Você criou RPPNs na fazenda. Porque essa decisão e o que você ganha com isso?
Eu criei três RPPNs, em 2001. A fazenda tem 640 hectares e cerca de 50% é de floresta original, o equivalente a três quilômetros quadrados, que há 20 anos não se mexe. E eu sempre fiz ações com os trabalhadores, de não espalhar lixo pela fazenda, cuidar do meio ambiente, não caçar. Então quando apareceu essa história de RPPN (Reserva Particular do Patrimônio Natural), há 15 anos, eu falei, “eu me encaixo nisso aí”. É tudo registrado em cartório, não se pode derrubar uma árvore de Mata Atlântica, como está na Constituição. Mas nessas áreas eu posso fazer ecoturismo, trilhas, ações ambientais. Tenho o status de preservador do meio ambiente o que conta pontos a favor dos meus produtos, considerados ecologicamente corretos, e isso me ajuda também a conseguir certificações internacionais. E é a mais pura verdade, a gente preserva mesmo.
O que você ainda pretende fazer na agricultura?
Em sempre tenho planos. Eu tenho três culturas na fazenda, que é o coco, que pode ser verde ou seco; o cupuaçu, que tem a polpa, e a semente dele é um cacau; e o açaí. São três produtos de excelente qualidade, que têm um valor muito bom. Os meus planos futuros são no sentido de agregar valor a esses produtos, processando a semente do cupuaçu para fazer o cupulate, que é um chocolate de cupuaçu. Quero fazer também alguns sucos já prontos para o consumo, derivados da polpa de açaí e cupuaçu, que já produzimos. A fazenda está muito próxima da cidade e tem facilidade de oferecer trabalho para as pessoas da periferia e também de contar com essa mão de obra.
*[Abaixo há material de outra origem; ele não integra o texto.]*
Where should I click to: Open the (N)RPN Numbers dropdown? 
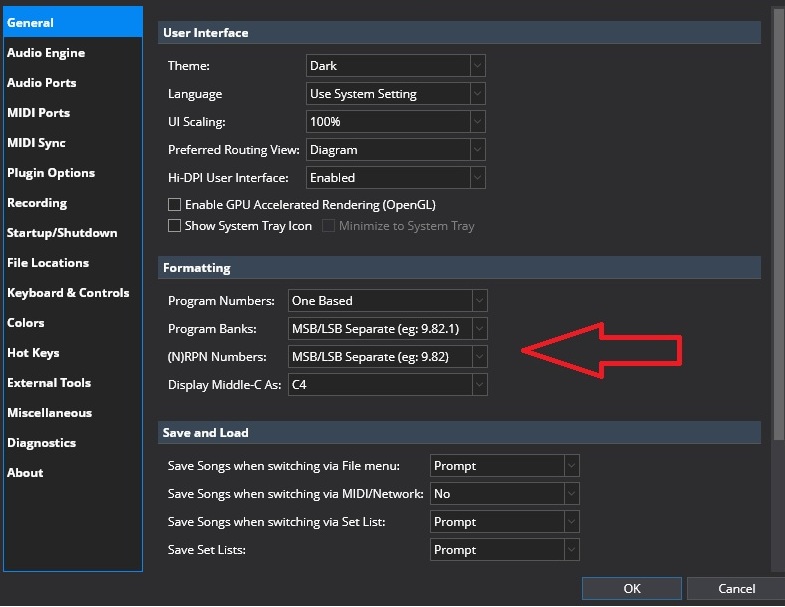click(387, 357)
Qual a maior dificuldade em ser produtor rural em Porto Seguro?
Antes tínhamos muitas dificuldades com a comunicação, o transporte, os acessos. Hoje, as prefeituras têm dado uma atenção para as estradas rurais. Atualmente a mão de obra tem sido um fator limitante. Não sei o que acontece, mas os jovens não querem trabalhar em fazendas, acham que é um trabalho inferior. E pelo contrário, é um serviço bem mais digno e faz mais bem para a saúde do que uma fábrica, por exemplo.
E a maior recompensa como produtor rural?
É a colheita! O Sul da Bahia tem o melhor clima do Brasil. Não temos invernos nem verões rigorosos. Temos chuvas abundantes, sol pra caramba, tudo o que as plantas precisam, e a gente também. Então aqui é um clima ótimo para a agricultura e para os agricultores que se dedicam, porque você cuidar de uma planta é como cuidar de uma criança. Você tem que tratar muito bem na infância, até colocar na produção. E depois que está produzindo, você continua tratando. Então uma planta é como um filho, você não pode descuidar nunca.